Более того, теперь знал уже совершенно точно, что спать не лягу, на работу не поеду, пока не дочитаю Леткину исповедь до конца.
За спиной вновь раздалось привычное шарканье шлепанцев.
— Ты что, так и не ложился?
Свой вопрос жена завершила громким зевком.
— Делать тебе нечего, — проворчала супруга. — Не молоденький ведь уже, чтобы всю ночь сидеть… Или работа какая-то срочная?
— Мгм, — неопределенно пробурчал я. И тут же добавил — Кофе вскипит — позовешь.
— Так ты уже сколько его за ночь-то выглушил? Опять на сердце будешь жаловаться…
Она еще немного задержалась и спросила, тщательно стараясь не слишком демонстрировать свое любопытство:
— А все-таки, что это?
— Я же говорю тебе: рукопись, которую надо срочно оценить, стоит ли браться ее редактировать, — почти не обманул я спутницу жизни.
— Ну и как?
— Как видишь, сижу.
— Вижу… Ну а если оценишь положительно, редактировать ее дадут тебе?

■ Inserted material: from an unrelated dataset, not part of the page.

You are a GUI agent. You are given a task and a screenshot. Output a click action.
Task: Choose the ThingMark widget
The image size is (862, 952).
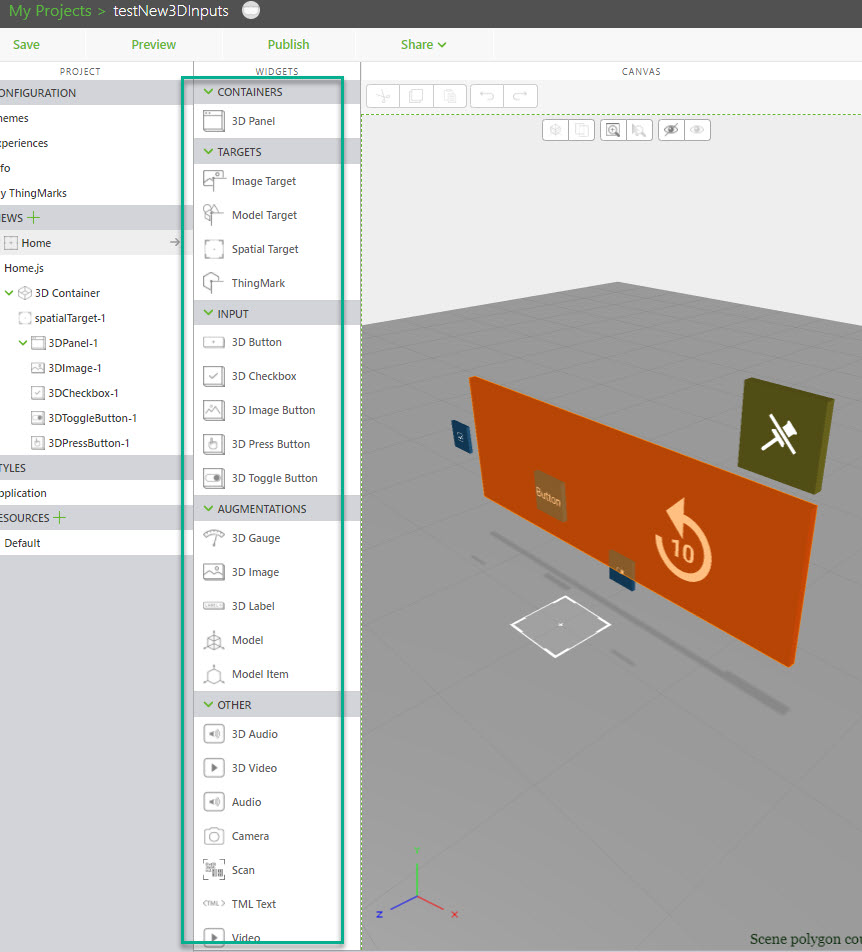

Не сдержавшись, я хмыкнул.
— Надеюсь, что мне. А на гонорар я себе хороший компьютер куплю.
— Я тебе покажу компьютер… — привычно было взвилась жена, но тут же поняла, что я ее подначиваю.
— Ладно, все, иди, а то на работу опоздаешь, — сказал я. — Кофе принести не забудь.
А с кухни уже доносилось наглое мяуканье кота, требовавшего свой завтрак.
Я уже привыкла, что Настоятельница обычно приходит примерно в одно и то же время. Наверное, Вячеслав Михайлович ее строго-настрого проинструктировал, чтобы она мне лишний раз не мешала. Потому если случалось, она приходила в неурочный час, всегда заранее извещала об этом по внутреннему телефону.
А тут просто вошла, даже не постучавшись в дверь, вскоре после обеда, когда я обычно или работаю, или же отдыхаю перед «видиком».
В тот день я лежала в легком коротеньком халатике на необъятной кровати, стоявшей в комнате, и просматривала вырезки из газет и журналов, которые были в папке Вячеслава Михайловича, пыталась отыскать что-нибудь годное на роль лыка в строку.